The Value of Foreign Correspondents

It was hard to read today’s Ask the Post chat with David Hoffman, AME for foriegn news, without hearing Tom Fenton and his message of news organizations failing to convey the world to their U.S. audiences echoing in the background–especially when Hoffman wrote, “The correspondents generate most of the ideas [for our overseas coverage]. This is why I feel so strongly about the value of foreign correspondence — there’s no substitute for being there, on the ground, observing, recording, checking and sifting information.”

As Fenton has been arguing, and as one questioner in today’s chat said:

I really don’t think you fully convey just how widespread and passionate anti-U.S. feeling is right now. In the Middle East, of course. Tony Blair may just possibly lose his job over his alliance with Bush. In Latin America, where leftist governments are being elected in part on anti-U.S. feeling.

Again, I’m not accusing you of failing to report these facts. It’s just that I often read foreign papers (even traditionally friendly ones in traditionally friendly countries, like Australia), and I am regularly shocked (even a little frightened) by just how disliked we are right now. People who travel say the same thing.

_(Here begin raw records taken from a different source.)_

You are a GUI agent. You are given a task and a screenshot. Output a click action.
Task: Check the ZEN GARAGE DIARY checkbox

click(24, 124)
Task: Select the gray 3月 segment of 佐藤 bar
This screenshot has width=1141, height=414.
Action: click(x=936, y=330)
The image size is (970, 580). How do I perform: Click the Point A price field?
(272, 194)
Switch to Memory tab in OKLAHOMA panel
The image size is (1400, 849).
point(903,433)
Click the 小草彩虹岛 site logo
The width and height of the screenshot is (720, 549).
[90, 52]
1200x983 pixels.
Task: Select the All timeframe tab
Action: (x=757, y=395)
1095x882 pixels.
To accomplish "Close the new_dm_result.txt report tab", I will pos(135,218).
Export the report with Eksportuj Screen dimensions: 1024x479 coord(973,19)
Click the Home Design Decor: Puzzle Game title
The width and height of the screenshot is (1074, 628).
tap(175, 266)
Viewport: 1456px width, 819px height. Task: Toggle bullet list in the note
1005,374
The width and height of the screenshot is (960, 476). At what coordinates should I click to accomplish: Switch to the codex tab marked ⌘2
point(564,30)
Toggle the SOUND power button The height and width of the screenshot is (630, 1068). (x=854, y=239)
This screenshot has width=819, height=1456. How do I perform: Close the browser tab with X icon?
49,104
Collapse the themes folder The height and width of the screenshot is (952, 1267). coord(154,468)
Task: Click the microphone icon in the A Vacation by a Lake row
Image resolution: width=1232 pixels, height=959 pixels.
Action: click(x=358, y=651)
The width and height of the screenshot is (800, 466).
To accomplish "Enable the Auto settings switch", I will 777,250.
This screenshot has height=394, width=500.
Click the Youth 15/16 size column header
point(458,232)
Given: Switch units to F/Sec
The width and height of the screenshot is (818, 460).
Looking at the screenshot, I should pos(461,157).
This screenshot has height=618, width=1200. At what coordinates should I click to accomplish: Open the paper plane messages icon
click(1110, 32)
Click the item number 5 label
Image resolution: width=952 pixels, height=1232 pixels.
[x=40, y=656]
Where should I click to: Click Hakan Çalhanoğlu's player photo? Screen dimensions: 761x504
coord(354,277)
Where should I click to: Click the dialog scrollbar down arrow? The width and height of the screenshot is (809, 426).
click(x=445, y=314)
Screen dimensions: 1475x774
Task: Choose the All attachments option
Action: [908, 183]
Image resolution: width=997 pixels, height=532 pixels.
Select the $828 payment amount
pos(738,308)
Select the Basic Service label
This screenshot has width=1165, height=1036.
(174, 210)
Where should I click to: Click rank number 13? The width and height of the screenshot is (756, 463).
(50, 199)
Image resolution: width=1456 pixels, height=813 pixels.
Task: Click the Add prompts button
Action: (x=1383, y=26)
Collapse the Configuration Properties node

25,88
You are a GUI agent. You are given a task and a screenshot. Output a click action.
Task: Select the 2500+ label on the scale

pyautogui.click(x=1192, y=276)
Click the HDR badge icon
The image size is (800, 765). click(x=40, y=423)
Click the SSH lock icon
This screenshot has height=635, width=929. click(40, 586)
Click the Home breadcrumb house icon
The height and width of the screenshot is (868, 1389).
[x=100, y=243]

And I’m not sure you always manage fully to convey just how intense feeling has become in so many places.

As Fenton wrote in the book’s introduction, “We need more and better news. Our lives depend on it.” Makes you wonder how TV network news execs have been following Fenton and his crusade. Will we see a resurgence in foreign coverage? Will we, perhaps, see a TV network foreign correspondent based permanently somewhere, ANYWHERE, in the Muslim world?